Existem dois aspectos que não são levados em conta com esse tipo de atitude. Em primeiro lugar, as equipes – ou os setores – que se organizam em uma estrutura linear acabam dependendo muito do resultado da equipe anterior. Mesmo as que trabalham em uma estrutura paralela acabam sendo interdependentes, seja na divisão do trabalho, seja na composição do resultado da estrutura superior (gerência, por exemplo) ou da empresa. É necessário haver a conscientização de que o resultado do meu “feudo” é importante, porém de nada adianta o meu resultado ser satisfatório se o do setor ao meu lado for ruim, pois dessa forma os objetivos da empresa não serão alcançados. Mas, de que objetivos estamos falando?

Dizer que o objetivo da empresa é baseado, principalmente, em sua missão e visão é analisar de forma enviesada este objetivo. Observando a partir de um viés diferente do anterior, uma consultoria americana diz que toda empresa tem como objetivo gerar valor. Valorar uma empresa é um processo que é fortemente interdependente da sociedade, pois o que é valor para uma sociedade pode não ser para outra.

Os EUA, por exemplo, usam como medida de valoração de uma empresa o seu lucro. Quanto mais lucro gera uma empresa, mais valor ela tem. Isso inclusive é bastante visível com a oscilação do valor das ações de uma empresa na bolsa quando essa divulga os seus balanços periódicos. Já para os japoneses, o lucro não é uma medida de valor muito importante. Para eles, a governança familiar tradicional nessas empresas, quando mantida e aplicada, faz com que uma empresa receba maior valor de mercado, pois mostra solidez para o mercado. Para as empresas europeias, o retorno social da empresa – ou seja, a participação e inclusão da empresa para a melhoria da sociedade – faz com que as suas ações sejam mais valorizadas. Em cada uma das sociedades, é sua atitude essencial – que é fruto do trabalho de expansão da consciência – que faz com que uma empresa tenha seus objetivos alcançados ou não. Nos dias de hoje, podemos observar que cada vez mais as empresas mundiais acabam adotando como método de valoração uma mistura desses três modelos. E algumas ações demonstram isso.

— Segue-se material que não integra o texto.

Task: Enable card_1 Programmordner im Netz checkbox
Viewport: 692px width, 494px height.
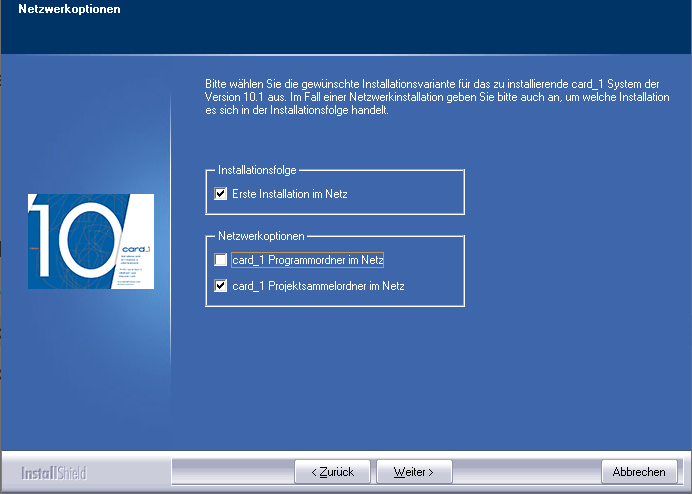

Um das práticas de negócio mais comuns nas empresas atualmente é a terceirização, em que se visa reduzir o custo e a melhorar a qualidade de algumas tarefas que não são a atividade fim da empresa. No entanto, como garantir que a atividade fim atingirá seus objetivos se a atividade meio não estiver sendo feita com qualidade? Por isso, muitas delas adotam um programa de desenvolvimento de fornecedores, em que a empresa fim acaba ajudando a empresa meio a desenvolver seus processos, gerando qualidade no produto, confiança mútua entre as empresas, mas principalmente, gerando um enorme valor social. As grandes corporações acabam ajudando no desenvolvimento das empresas locais, que são as grandes empregadoras e ajudam a sustentar a economia local.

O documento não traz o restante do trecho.